Giventer also believes turnout will be high because of Trump. “The presidential race is dominating everything,” he said, “and I think that will lead to high participation.”
Odd-year elections are a vestige from the Progressive Era from more than a century ago. Local elections were moved from even years to odd years to make them less political and more focused on local issues. Local elections also became nonpartisan.
Routh said reformers were trying to root out corruption from big city political machines, which were primarily Democratic, but in some cases Republican. That corruption included buying votes and rewarding supporters who got out the vote with government jobs.
The reform effort also gave California the ballot proposition.

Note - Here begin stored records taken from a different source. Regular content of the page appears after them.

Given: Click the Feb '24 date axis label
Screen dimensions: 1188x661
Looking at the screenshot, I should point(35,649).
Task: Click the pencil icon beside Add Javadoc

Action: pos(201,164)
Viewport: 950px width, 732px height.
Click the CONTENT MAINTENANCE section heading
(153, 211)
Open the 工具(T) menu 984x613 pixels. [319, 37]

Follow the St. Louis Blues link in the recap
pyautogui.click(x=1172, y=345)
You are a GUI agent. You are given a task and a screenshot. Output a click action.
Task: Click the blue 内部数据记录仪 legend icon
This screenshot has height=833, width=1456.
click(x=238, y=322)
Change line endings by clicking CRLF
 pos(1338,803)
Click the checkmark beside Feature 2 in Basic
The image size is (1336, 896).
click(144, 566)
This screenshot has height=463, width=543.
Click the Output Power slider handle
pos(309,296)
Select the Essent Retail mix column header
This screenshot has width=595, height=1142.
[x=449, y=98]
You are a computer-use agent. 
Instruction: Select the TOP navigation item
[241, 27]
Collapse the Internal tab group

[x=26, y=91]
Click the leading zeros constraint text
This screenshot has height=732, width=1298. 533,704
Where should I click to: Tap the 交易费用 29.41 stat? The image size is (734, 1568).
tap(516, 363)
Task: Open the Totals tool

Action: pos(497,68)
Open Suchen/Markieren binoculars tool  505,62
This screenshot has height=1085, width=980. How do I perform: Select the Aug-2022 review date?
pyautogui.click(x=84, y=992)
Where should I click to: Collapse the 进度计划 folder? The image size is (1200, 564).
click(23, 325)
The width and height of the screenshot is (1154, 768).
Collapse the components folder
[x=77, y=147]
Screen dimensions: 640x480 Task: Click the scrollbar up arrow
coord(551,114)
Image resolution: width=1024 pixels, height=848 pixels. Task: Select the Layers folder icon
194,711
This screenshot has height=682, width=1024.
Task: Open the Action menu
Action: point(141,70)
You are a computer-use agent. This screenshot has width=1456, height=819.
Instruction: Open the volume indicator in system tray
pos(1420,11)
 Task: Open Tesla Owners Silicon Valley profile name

There are a dozen propositions on the Nov. 3 ballot, from Proposition 14 regarding the funding of stem cell research to Proposition 25, which asks voters whether they support a 2018 law that replaces money bail with an assessment of defendants’ flight risk and danger to the public if they are released before trial.
Ceres also has moved from odd- to even-year elections in response to the California Voter Participation Rights Act. Stanislaus County’s seven other cities already were holding even-year elections.